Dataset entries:
-------
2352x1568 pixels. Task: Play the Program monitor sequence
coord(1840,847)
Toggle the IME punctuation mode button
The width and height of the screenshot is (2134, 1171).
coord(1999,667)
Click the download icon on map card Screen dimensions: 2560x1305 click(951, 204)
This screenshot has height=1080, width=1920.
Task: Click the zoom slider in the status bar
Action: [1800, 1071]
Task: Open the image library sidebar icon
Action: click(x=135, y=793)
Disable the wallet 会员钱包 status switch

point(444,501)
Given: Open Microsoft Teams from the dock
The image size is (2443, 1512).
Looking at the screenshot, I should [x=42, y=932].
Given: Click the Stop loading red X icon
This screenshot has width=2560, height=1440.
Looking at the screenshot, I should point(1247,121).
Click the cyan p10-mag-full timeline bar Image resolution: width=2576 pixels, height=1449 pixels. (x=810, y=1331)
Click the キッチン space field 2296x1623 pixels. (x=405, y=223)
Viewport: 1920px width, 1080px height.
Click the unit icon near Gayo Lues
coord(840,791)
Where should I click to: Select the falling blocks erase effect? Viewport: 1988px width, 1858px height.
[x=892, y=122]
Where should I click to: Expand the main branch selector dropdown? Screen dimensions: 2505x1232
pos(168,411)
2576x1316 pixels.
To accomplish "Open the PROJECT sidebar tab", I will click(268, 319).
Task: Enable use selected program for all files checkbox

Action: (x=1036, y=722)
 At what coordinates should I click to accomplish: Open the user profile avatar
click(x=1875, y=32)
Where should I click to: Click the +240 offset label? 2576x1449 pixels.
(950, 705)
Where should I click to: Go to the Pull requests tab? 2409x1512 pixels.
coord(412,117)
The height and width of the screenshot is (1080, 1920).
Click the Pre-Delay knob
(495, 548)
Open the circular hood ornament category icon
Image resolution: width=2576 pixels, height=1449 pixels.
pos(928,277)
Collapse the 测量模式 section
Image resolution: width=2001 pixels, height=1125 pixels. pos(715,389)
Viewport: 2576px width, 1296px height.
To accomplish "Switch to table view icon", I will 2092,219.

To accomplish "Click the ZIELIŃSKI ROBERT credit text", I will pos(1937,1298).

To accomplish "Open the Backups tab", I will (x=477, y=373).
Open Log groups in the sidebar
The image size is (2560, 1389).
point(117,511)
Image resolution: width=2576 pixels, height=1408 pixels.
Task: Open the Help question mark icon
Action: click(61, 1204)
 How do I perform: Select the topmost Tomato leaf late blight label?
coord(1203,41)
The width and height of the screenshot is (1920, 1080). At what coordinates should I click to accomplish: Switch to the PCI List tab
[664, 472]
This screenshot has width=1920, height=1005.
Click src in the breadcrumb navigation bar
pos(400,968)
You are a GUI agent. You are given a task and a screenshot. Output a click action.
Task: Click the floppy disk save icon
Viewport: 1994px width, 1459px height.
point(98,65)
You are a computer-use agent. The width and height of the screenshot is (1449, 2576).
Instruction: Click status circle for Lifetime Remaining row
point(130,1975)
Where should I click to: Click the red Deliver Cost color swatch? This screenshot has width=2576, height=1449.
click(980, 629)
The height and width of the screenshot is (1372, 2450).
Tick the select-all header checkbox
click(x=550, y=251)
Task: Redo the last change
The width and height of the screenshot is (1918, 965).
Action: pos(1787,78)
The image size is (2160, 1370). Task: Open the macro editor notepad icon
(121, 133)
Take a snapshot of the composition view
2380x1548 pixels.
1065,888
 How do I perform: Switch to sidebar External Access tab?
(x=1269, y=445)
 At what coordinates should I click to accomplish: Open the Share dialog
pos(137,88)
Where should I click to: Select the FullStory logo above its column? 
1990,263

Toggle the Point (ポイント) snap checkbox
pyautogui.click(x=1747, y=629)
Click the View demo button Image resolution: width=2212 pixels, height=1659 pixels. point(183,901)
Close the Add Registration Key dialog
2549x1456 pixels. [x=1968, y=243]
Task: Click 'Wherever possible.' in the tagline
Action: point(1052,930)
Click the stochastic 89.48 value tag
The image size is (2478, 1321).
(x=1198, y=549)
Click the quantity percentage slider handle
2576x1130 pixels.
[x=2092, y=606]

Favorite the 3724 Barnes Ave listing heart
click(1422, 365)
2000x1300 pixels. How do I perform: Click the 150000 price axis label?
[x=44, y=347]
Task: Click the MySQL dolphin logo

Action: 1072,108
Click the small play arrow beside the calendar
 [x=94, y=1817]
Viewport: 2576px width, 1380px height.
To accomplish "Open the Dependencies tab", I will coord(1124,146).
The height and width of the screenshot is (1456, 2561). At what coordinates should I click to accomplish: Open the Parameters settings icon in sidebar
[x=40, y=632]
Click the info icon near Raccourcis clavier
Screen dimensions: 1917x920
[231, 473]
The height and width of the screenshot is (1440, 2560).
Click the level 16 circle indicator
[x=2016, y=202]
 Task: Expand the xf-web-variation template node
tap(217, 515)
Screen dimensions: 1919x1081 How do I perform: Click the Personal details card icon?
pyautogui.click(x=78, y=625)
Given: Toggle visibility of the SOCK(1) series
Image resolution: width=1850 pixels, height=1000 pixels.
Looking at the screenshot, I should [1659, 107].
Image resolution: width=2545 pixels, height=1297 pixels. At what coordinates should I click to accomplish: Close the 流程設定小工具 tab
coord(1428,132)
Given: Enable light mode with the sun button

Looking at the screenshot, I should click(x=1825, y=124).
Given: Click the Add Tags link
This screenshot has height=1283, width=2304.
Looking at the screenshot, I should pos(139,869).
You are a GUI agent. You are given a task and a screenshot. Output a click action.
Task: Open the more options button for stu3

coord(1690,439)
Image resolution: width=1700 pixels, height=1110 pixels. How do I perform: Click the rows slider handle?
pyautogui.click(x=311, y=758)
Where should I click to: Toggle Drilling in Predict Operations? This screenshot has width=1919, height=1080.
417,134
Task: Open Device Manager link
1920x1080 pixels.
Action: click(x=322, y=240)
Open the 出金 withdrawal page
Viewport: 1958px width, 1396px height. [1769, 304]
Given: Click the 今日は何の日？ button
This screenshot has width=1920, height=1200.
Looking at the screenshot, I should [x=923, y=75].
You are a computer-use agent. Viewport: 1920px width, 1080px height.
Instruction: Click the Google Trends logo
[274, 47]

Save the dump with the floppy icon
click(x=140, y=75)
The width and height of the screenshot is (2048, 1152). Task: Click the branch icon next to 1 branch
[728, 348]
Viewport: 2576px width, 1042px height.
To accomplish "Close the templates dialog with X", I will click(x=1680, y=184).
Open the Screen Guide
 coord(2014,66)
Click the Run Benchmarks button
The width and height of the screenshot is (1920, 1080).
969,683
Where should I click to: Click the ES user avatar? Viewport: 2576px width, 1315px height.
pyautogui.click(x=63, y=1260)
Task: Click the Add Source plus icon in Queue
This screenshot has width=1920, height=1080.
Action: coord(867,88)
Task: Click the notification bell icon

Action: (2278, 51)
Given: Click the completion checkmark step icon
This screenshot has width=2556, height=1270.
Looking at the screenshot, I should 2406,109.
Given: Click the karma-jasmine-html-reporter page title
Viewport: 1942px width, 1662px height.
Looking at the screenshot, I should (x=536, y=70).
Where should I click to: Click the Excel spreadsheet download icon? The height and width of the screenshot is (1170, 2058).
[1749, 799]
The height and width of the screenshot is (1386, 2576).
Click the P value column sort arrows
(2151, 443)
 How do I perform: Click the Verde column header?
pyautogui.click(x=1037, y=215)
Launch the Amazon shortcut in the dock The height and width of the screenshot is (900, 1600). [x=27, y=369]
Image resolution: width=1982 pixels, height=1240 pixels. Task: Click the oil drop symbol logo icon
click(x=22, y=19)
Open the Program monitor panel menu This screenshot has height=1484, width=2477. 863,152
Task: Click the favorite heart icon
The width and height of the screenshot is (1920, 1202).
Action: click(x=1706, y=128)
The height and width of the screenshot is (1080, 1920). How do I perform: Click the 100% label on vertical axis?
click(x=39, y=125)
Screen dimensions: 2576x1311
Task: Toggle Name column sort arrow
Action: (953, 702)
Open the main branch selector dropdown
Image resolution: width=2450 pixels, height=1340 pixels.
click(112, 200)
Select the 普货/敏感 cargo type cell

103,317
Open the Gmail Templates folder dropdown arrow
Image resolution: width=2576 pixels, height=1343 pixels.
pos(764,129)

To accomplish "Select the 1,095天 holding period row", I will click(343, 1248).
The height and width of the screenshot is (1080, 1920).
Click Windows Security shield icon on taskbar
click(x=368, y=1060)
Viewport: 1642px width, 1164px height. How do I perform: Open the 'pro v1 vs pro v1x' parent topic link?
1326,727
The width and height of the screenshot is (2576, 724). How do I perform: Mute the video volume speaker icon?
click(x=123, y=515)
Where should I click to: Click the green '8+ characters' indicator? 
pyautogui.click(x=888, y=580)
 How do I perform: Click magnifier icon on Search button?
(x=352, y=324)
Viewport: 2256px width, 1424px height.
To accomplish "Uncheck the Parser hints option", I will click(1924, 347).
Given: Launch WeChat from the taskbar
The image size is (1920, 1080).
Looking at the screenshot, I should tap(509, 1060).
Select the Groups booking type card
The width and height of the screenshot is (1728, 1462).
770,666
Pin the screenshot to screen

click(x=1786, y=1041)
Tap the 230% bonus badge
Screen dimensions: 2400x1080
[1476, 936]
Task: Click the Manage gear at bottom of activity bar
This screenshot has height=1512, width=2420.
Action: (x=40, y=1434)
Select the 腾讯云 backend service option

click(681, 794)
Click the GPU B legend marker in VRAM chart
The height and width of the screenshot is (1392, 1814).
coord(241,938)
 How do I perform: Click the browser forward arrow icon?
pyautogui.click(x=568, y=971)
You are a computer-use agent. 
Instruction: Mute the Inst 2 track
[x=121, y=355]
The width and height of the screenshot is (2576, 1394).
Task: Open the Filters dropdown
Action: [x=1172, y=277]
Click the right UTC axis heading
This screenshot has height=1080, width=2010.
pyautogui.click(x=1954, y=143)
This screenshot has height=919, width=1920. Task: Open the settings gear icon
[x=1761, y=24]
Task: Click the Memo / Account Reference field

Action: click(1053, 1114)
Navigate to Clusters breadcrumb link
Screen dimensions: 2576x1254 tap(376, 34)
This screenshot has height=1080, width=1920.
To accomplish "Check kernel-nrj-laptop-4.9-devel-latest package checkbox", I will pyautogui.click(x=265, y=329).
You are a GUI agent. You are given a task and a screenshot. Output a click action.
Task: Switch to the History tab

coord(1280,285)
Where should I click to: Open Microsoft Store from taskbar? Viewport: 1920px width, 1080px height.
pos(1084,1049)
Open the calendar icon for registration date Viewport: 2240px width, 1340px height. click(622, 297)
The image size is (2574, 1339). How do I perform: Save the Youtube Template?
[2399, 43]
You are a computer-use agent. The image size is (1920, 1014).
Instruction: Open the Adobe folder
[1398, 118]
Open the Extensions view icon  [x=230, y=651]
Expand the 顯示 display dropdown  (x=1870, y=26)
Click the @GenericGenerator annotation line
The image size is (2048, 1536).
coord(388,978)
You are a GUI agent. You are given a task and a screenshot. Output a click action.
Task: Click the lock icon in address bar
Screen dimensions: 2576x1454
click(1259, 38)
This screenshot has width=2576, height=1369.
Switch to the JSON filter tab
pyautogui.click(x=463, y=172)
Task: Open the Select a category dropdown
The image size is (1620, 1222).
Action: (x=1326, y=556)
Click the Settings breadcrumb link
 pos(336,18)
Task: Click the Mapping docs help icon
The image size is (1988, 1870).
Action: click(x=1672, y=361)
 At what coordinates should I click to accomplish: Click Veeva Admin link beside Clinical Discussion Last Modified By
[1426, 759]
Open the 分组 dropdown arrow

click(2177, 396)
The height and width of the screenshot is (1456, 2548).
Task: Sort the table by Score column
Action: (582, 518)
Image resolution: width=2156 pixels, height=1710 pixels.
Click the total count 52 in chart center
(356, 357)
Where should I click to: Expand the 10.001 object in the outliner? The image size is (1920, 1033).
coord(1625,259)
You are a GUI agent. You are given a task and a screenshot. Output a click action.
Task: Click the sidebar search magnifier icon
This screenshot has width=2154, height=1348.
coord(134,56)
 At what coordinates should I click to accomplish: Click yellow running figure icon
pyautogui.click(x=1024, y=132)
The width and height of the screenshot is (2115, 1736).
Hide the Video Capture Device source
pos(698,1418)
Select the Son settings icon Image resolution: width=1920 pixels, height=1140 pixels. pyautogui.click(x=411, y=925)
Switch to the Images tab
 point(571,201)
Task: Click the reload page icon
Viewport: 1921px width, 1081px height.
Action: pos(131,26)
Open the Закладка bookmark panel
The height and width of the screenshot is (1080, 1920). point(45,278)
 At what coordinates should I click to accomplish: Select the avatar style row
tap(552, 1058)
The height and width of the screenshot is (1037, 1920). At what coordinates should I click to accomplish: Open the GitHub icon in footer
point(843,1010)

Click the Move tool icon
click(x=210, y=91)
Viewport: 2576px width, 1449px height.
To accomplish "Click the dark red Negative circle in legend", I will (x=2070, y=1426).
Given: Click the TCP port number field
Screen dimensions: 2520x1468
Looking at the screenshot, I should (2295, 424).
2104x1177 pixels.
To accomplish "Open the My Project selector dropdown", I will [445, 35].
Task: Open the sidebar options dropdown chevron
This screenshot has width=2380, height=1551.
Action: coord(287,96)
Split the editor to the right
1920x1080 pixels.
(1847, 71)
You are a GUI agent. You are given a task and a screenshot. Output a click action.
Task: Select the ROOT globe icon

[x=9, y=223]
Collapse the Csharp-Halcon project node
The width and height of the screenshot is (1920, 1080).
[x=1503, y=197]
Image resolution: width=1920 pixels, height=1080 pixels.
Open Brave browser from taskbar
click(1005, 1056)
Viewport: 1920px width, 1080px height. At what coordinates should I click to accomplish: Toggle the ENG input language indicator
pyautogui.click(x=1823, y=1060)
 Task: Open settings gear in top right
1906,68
-------
- [YOUR OBJECTIVE]:
A single number is needed: the count of lines in the records that contain "computer".

- [EXERCISE SOLUTION]:
4